* [EXERCISE REQUIREMENTS] For the records below, output each line exactly as it appears, from the first through the line with "The height and".
____
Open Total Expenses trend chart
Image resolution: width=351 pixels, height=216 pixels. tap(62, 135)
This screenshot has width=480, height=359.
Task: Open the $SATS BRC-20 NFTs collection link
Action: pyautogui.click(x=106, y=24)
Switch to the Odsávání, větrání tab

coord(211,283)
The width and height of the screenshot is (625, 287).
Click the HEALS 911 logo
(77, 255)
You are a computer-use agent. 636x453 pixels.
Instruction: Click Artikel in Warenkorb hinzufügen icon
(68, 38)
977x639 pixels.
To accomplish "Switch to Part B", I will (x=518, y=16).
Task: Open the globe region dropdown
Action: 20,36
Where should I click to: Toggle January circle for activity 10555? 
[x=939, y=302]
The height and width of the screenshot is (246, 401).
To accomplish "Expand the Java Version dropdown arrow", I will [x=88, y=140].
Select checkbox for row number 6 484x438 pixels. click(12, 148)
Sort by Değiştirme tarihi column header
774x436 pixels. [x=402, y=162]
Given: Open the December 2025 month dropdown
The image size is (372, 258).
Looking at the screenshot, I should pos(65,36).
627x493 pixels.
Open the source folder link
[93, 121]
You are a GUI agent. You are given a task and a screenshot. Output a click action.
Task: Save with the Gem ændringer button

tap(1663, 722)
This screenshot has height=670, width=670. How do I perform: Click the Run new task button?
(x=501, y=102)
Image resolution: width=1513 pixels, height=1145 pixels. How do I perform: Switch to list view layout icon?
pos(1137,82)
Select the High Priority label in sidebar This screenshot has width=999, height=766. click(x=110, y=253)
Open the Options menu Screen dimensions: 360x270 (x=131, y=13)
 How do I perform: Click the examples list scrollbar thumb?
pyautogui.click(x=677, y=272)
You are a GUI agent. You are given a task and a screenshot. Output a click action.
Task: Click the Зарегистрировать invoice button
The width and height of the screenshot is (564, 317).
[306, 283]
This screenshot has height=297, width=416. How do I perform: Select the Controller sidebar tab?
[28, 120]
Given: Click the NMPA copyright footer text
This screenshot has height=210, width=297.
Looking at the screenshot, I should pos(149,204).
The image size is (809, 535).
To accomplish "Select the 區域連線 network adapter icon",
____
* [ANSWER TO THIS TASK]
Open Total Expenses trend chart
Image resolution: width=351 pixels, height=216 pixels. tap(62, 135)
This screenshot has width=480, height=359.
Task: Open the $SATS BRC-20 NFTs collection link
Action: pyautogui.click(x=106, y=24)
Switch to the Odsávání, větrání tab

coord(211,283)
The width and height of the screenshot is (625, 287).
Click the HEALS 911 logo
(77, 255)
You are a computer-use agent. 636x453 pixels.
Instruction: Click Artikel in Warenkorb hinzufügen icon
(68, 38)
977x639 pixels.
To accomplish "Switch to Part B", I will (x=518, y=16).
Task: Open the globe region dropdown
Action: 20,36
Where should I click to: Toggle January circle for activity 10555? 
[x=939, y=302]
The height and width of the screenshot is (246, 401).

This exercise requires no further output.